Some adolescents may be particularly at risk for problems with opioids, especially those who have had substance use problems in the past, and those who have mental health problems.
With patients at higher risk, Dr. Hadland said, such as those with anxiety or depression or those who have had substance abuse issues, opioids can still be prescribed when they’re needed, but “we should take great care.”
When a patient of his, a young adult who had alcohol use disorder, needed surgery, Dr. Hadland said, “I and the patient themselves were both concerned about the potential misuse of opioids because of the history of addiction.” He and the surgeon partnered, he said, and agreed that Dr. Hadland would do the postoperative pain management because he was more readily available and more comfortable working with a patient who had this history. He prescribed very small amounts of oxycodone, he said, discussing at every stage with the patient how it felt to be taking the medication. “We had open communication around it and things went really well.”
The guidelines go beyond the discussion of when opioids should be used and cover the importance of educating both children and their parents and caregivers about the possible side effects of opioids (oversedation and respiratory depression), about the importance of following medical instructions carefully, about the need for storing these medications securely (that is, in a locked area) and getting any unused doses out of the home in a safe and secure way (they should be returned to a secure opioid disposal bin).

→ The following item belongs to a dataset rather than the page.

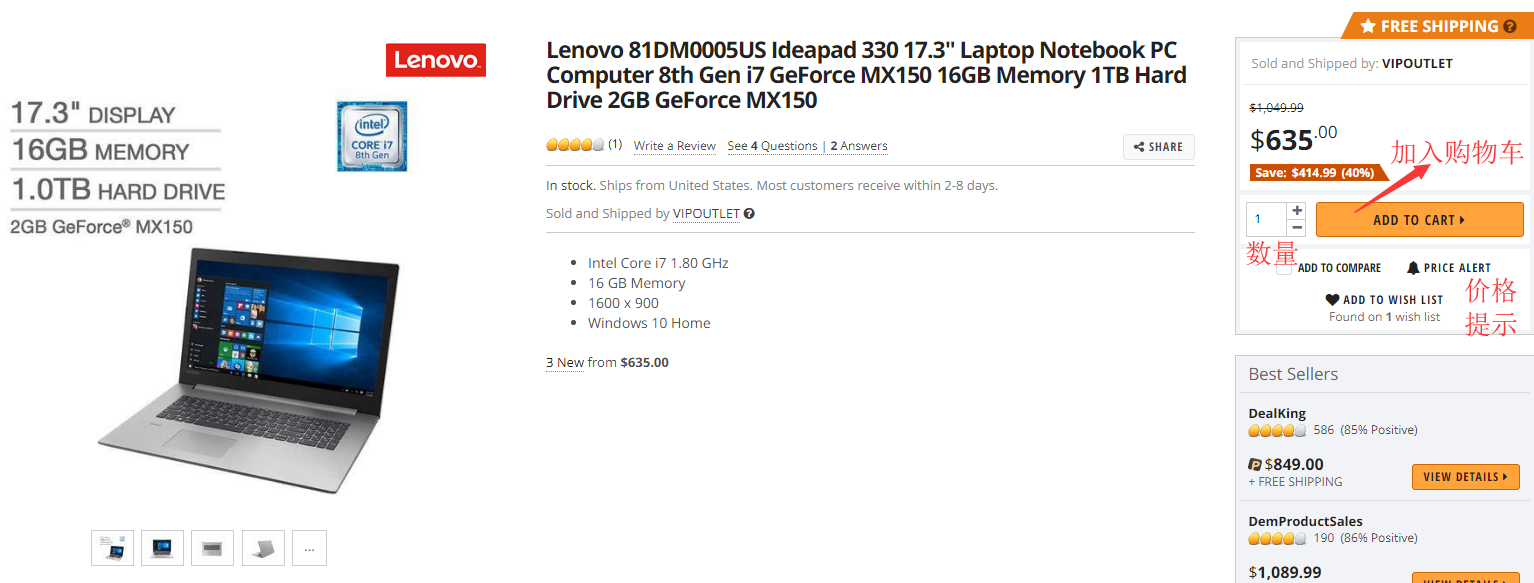Image resolution: width=1534 pixels, height=583 pixels.
Task: Open the See 4 Questions link
Action: pyautogui.click(x=772, y=146)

None of the other specialists I spoke with suggested changing the specific recommendations for multimodal pain relief, for using opioids when other drugs are insufficient for effective pain control, and for good parent education leading to careful oversight, locked storage and safe disposal of unused doses.
“The spirit behind these guidelines is correct,” Dr. Hadland said. “Prescribing the lowest effective dose for the shortest period of time, use only short acting formulations, and talk to families about risks and monitoring dosing and locking up medication.”
Parents and physicians can feel safe that if kids are using these medications as prescribed to manage their pain, Dr. Kirkpatrick said, they are “not at significantly greater risk for developing opioid use related problems.”
“If your child needs surgery, talk to your doctor, ask questions about what pain should be expected,” Dr. Kelley-Quon said. Ask if opioids will be used, and if so, how should they be used, and how can they be safely disposed of, she said. “We want to be at the sweet spot, treating pain appropriately, maximizing benefit and minimizing risk.”